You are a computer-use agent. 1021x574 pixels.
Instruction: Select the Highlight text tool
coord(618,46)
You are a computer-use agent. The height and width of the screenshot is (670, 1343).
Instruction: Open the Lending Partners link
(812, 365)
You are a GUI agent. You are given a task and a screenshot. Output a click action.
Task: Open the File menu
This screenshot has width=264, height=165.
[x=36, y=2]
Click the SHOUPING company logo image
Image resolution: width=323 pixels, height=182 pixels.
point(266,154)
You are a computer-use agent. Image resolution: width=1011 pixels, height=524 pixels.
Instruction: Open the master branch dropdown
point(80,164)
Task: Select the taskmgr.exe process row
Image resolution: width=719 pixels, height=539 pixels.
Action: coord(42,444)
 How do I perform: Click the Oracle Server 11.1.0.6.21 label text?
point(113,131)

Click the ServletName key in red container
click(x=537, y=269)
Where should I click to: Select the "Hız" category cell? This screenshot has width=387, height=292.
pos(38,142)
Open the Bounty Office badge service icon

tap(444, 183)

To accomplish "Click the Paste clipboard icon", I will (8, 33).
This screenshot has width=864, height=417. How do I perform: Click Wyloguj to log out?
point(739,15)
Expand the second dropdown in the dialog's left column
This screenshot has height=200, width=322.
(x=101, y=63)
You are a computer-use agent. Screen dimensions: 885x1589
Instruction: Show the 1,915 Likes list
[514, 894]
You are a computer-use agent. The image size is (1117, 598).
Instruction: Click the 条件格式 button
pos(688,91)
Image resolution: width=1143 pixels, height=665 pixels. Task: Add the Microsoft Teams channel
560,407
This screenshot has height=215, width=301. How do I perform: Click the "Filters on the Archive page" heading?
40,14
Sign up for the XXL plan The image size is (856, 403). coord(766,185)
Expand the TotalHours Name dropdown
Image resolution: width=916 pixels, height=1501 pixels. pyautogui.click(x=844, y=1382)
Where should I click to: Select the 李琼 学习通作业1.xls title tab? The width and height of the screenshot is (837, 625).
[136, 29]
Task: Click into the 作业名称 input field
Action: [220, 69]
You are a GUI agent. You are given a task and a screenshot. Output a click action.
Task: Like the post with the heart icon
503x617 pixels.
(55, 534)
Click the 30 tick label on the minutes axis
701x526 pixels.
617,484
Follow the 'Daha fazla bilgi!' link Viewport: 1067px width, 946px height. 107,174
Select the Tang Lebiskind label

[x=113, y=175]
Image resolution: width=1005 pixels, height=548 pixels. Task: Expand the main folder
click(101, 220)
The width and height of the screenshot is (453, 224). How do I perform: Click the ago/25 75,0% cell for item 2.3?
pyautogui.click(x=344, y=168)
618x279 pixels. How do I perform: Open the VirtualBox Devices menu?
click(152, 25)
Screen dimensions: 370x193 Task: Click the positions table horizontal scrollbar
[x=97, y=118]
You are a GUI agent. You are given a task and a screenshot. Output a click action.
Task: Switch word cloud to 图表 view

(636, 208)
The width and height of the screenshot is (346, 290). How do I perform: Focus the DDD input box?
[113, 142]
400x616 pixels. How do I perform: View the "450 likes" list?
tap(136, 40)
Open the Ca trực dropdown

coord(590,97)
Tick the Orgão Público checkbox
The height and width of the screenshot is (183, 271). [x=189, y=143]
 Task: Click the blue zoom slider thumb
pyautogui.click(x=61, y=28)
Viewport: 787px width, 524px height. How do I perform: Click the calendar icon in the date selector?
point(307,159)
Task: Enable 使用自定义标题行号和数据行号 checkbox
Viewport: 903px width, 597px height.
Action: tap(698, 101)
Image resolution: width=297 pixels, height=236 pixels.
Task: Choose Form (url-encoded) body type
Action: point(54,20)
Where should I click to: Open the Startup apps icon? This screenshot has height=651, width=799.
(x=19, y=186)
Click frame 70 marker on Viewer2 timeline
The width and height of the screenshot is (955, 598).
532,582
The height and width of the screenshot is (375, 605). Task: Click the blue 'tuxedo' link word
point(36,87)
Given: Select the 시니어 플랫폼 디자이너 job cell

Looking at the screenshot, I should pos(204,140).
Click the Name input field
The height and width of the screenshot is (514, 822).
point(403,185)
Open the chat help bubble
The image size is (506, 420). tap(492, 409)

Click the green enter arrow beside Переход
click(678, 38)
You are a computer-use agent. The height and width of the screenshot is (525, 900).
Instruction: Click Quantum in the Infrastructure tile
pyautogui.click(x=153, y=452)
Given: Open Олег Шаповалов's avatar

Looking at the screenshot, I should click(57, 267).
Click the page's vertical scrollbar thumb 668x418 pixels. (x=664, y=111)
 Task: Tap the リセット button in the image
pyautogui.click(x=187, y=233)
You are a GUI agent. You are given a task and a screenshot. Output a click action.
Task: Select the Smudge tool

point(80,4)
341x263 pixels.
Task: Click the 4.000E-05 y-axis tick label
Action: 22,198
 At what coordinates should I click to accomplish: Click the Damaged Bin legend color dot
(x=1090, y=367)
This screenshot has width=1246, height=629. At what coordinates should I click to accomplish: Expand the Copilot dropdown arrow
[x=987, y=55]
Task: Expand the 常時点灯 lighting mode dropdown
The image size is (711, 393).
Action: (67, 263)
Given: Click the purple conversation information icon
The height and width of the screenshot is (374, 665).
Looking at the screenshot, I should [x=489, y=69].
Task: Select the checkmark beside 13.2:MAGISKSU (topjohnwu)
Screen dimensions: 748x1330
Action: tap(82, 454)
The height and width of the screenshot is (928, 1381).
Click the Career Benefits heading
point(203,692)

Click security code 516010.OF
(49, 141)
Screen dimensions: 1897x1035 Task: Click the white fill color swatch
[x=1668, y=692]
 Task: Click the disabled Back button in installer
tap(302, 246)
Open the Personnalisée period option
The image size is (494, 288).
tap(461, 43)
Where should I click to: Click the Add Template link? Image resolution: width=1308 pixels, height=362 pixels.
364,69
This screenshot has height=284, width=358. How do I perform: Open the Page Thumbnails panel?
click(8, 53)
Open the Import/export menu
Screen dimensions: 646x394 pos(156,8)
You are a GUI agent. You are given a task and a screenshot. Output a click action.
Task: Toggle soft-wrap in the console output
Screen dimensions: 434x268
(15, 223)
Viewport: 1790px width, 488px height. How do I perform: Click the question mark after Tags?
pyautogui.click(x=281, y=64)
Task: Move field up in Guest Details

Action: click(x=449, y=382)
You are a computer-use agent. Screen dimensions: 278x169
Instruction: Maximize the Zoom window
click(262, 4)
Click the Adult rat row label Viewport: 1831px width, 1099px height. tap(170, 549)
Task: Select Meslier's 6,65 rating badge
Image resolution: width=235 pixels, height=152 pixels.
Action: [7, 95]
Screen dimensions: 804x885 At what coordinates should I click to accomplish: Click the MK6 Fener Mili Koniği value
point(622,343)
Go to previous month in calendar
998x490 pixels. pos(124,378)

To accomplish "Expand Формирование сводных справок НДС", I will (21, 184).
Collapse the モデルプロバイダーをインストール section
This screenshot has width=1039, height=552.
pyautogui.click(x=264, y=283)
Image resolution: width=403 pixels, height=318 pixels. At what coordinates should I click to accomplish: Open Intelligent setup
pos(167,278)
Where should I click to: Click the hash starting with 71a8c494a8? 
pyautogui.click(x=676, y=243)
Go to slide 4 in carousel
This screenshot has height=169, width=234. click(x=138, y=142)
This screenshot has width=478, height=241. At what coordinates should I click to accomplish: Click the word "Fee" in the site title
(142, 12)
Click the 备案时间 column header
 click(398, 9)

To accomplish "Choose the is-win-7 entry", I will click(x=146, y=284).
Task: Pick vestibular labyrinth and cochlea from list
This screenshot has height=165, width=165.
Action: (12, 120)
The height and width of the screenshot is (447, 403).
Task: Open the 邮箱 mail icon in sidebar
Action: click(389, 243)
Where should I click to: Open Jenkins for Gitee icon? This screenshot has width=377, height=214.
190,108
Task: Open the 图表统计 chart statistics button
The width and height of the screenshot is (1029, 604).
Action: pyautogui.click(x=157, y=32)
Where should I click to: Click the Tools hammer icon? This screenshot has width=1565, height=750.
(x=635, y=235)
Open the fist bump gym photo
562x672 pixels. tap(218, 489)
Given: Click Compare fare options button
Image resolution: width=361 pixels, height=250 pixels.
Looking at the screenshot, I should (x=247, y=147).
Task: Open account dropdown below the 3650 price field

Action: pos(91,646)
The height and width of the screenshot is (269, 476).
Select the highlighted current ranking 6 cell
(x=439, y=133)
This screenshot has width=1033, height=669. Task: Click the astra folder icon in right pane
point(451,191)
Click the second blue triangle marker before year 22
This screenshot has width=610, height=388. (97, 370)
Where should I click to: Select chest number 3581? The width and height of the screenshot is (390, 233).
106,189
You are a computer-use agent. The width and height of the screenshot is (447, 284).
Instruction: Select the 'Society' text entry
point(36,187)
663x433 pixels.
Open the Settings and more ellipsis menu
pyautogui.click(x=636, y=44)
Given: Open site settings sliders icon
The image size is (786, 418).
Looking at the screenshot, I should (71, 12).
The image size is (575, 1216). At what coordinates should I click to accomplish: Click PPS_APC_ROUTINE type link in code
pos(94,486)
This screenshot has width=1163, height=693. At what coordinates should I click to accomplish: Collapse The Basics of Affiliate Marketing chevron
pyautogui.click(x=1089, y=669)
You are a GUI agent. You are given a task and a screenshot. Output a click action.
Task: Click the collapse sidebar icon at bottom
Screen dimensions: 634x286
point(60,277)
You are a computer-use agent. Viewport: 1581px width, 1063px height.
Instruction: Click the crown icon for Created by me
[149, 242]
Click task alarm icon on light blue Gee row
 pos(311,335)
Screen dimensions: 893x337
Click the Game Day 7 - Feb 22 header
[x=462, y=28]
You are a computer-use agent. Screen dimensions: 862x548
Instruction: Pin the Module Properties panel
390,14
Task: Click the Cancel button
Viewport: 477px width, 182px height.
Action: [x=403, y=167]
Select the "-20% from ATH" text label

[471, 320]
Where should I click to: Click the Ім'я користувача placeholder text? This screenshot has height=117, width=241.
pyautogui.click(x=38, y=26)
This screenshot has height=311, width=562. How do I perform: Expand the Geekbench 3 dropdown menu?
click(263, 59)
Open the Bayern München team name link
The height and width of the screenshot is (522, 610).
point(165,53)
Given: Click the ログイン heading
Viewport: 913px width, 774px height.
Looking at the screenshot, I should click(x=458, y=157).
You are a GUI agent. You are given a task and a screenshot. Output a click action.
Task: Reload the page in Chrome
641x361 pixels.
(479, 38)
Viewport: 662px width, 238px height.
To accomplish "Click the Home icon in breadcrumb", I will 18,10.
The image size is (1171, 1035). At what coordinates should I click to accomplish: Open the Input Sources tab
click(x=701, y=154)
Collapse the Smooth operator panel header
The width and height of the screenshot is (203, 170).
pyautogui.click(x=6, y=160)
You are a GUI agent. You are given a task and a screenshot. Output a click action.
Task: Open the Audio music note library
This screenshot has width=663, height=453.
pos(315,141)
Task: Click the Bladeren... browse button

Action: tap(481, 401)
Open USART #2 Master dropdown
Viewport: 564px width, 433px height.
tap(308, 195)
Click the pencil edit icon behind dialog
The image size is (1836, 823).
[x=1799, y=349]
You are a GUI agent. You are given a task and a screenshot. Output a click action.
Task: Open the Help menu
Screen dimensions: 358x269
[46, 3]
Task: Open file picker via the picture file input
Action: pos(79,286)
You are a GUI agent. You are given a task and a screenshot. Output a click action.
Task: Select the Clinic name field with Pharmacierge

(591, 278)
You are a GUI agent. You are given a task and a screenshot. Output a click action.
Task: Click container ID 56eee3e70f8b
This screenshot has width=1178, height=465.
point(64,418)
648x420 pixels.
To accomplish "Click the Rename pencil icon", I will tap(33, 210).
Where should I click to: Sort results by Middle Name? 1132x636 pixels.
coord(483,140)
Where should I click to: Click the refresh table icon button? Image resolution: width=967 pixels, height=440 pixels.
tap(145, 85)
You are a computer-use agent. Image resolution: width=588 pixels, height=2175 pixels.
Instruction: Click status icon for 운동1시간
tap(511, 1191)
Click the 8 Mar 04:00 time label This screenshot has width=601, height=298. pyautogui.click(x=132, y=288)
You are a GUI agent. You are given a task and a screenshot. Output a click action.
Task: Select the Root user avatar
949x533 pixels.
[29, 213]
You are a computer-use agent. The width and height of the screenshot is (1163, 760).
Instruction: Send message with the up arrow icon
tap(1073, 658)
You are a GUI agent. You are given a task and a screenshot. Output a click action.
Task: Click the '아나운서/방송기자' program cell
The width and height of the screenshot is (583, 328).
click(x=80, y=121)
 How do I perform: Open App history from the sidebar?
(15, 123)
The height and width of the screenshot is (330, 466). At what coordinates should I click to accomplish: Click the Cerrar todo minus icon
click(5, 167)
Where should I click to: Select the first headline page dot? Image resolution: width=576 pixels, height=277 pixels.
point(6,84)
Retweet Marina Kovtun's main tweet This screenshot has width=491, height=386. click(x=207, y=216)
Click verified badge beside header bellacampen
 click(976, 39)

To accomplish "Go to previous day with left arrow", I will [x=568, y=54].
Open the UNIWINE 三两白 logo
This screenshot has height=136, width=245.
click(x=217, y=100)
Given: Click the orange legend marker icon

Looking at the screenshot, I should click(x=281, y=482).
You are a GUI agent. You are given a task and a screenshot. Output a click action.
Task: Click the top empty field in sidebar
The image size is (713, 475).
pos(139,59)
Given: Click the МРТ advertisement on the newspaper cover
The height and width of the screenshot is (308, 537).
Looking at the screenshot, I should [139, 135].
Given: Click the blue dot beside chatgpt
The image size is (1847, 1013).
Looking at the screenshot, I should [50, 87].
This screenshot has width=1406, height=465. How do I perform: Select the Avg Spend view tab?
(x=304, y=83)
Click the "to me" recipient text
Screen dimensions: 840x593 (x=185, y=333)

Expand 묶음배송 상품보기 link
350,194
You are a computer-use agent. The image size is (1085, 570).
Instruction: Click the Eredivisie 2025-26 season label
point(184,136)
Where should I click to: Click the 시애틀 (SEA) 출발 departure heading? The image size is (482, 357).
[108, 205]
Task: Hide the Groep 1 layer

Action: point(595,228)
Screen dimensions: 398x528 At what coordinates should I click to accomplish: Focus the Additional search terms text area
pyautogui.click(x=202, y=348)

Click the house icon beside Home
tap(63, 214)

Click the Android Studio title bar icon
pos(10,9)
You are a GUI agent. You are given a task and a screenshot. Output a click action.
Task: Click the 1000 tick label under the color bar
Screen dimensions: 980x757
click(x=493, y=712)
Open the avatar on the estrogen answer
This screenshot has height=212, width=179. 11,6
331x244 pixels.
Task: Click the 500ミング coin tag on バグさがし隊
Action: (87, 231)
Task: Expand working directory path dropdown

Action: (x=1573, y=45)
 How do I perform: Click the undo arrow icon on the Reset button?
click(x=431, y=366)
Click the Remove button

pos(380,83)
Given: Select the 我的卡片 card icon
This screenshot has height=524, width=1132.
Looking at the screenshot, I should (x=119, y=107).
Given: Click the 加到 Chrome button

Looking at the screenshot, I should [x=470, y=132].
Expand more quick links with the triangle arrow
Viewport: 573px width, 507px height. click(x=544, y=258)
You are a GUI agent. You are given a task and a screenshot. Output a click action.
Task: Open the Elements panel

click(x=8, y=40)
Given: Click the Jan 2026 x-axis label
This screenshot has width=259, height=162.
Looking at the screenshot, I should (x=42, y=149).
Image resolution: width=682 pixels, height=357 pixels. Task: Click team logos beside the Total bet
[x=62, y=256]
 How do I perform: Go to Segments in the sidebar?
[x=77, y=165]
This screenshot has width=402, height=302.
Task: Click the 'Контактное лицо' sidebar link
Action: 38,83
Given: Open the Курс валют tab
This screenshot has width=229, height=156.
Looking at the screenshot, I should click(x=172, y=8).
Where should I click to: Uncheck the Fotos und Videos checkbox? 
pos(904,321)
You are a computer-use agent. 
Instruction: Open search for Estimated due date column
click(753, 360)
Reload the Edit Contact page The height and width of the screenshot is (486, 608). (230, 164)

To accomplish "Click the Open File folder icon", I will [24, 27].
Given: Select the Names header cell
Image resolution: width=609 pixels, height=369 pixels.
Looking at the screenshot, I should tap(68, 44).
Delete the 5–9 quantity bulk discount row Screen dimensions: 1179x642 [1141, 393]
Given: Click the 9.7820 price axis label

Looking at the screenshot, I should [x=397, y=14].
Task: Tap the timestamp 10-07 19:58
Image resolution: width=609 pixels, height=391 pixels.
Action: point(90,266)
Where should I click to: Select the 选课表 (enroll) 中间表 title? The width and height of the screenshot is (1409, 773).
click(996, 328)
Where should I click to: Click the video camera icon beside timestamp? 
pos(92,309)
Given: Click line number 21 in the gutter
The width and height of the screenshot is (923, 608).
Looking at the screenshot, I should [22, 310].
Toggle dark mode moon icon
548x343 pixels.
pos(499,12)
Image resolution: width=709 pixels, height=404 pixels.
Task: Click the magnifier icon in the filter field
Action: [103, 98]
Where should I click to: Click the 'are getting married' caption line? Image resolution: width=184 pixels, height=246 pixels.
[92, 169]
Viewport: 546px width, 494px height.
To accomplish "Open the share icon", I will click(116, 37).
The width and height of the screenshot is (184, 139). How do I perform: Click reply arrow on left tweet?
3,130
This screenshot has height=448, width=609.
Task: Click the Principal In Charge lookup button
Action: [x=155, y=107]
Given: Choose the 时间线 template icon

§ **TASK**:
The answer is the line containing "Where should I click to: Click the 'are" together with every line after it in the records, repeated exactly and with nothing else.

§ **RESULT OF THIS TASK**:
Where should I click to: Click the 'are getting married' caption line? Image resolution: width=184 pixels, height=246 pixels.
[92, 169]
Viewport: 546px width, 494px height.
To accomplish "Open the share icon", I will click(116, 37).
The width and height of the screenshot is (184, 139). How do I perform: Click reply arrow on left tweet?
3,130
This screenshot has height=448, width=609.
Task: Click the Principal In Charge lookup button
Action: [x=155, y=107]
Given: Choose the 时间线 template icon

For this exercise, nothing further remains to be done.